Implementers are often concerned about adding synchronous callbacks in response to DOM modifications because of difficulties with Mutation Events. In theory their concerns can be addressed by treating modifications arising from script operations and modifications arising from parsing differently. The precise timing of the callbacks can be not during the tree modification itself, but when control is about to return to script (so the UA is "running script anyway" at approximately that point.)

For example, in the jsbin case above, the call to node.remove could run lifecycle events after the UA has modified the DOM, but before execution returns to the script engine.
Comment 1 Dominic Cooney 2013-06-06 05:22:18 UTC
CCing some web developers and UA implementers who I know have strong feelings about this.

Let me sketch a more concrete proposal:

We go through DOM spec and HTML spec and come up with a set of tree-mutating operations and attributes:

prepend, append, before, after, replace, remove, insertBefore, appendChild, replaceChild, removeChild, setAttribute, setAttributeNS, removeAttribute, removeAttributeNS, innerHTML, textContent and reflected attributes

(Did I miss some? What about DOMTokenList/DOMSettableTokenList?)
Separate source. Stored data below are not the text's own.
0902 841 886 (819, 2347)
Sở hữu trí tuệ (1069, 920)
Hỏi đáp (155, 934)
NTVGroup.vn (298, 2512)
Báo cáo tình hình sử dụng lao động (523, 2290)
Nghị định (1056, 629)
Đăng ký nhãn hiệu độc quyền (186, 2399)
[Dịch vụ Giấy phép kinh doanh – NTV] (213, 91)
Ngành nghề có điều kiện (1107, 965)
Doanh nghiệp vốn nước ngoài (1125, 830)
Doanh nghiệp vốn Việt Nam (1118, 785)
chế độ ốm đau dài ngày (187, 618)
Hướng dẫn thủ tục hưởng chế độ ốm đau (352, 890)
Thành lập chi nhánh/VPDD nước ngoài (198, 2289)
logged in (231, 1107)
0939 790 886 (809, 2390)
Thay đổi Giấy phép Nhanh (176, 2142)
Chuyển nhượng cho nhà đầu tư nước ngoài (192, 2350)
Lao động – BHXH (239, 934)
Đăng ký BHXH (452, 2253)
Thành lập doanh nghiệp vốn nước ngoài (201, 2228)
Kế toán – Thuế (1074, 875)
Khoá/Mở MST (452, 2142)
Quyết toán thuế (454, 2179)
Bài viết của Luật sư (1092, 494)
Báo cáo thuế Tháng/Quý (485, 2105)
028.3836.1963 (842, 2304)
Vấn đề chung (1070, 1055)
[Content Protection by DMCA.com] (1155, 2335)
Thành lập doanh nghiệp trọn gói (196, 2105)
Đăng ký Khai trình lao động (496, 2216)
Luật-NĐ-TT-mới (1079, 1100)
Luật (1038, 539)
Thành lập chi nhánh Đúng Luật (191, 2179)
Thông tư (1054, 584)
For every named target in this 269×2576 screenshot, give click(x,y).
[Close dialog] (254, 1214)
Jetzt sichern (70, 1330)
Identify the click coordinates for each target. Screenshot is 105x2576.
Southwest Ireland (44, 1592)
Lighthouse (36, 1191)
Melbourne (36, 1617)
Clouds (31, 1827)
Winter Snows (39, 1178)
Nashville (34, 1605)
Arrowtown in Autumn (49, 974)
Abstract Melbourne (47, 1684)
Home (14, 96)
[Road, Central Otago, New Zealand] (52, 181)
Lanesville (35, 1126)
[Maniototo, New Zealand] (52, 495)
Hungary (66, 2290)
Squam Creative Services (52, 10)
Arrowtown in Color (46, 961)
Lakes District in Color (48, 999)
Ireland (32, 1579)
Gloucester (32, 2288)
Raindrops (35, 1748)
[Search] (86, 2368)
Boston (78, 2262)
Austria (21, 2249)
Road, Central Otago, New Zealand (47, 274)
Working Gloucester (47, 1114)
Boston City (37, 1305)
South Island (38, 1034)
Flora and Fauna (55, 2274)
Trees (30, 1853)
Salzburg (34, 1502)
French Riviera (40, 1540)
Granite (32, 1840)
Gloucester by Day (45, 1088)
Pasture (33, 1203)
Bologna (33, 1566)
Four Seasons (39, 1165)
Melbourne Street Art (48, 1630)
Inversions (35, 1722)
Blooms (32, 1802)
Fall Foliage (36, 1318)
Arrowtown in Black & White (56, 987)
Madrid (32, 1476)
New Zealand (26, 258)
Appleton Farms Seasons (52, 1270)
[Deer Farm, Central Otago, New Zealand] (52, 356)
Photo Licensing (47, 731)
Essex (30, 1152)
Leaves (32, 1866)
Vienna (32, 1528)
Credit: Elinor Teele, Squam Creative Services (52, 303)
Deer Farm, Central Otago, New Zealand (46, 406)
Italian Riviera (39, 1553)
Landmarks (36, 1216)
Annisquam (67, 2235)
Custom Elements legislates an additional step at the end of these to invoke lifecycle callbacks.

My claim that this is OK, where Mutation Events were a world of hurt, because during the operation the UA is just enqueuing a callback similar to the way it would a mutation record. And although it is processing the record synchronously, that happens at a point when the UA is going to return to script. The analogy in Mutation Observers is as if the script called takeRecords at that point.

One question is what to do with recursion. For example I believe it would be weak if (to borrow a snippet from <http://jsbin.com/arizup/2/edit>)

  node.remove();
  console.log('upgraded:', node.isXFoo);
  console.log('ready', node.ready, 'expected', 1);
  console.log('inserted', node.inserted, 'expected', 1);
  console.log('removed', node.removed, 'expected', 1);

behaved differently depending on whether that code ran in the context of an existing lifecycle event callback or not (because the running lifecycle callbacks flag will bail out.) I'm hoping that the recursion guard is generalized to be for all microtask checkpoint tasks and it goes away from the Custom Elements spec, and the Custom Elements spec can eagerly chew through lifecycle callbacks at the points described above without a recursion flag.
Comment 2 Dominic Cooney 2013-06-07 00:02:11 UTC
The substantive discussion about synchronous callbacks or not is happening on bug 21969.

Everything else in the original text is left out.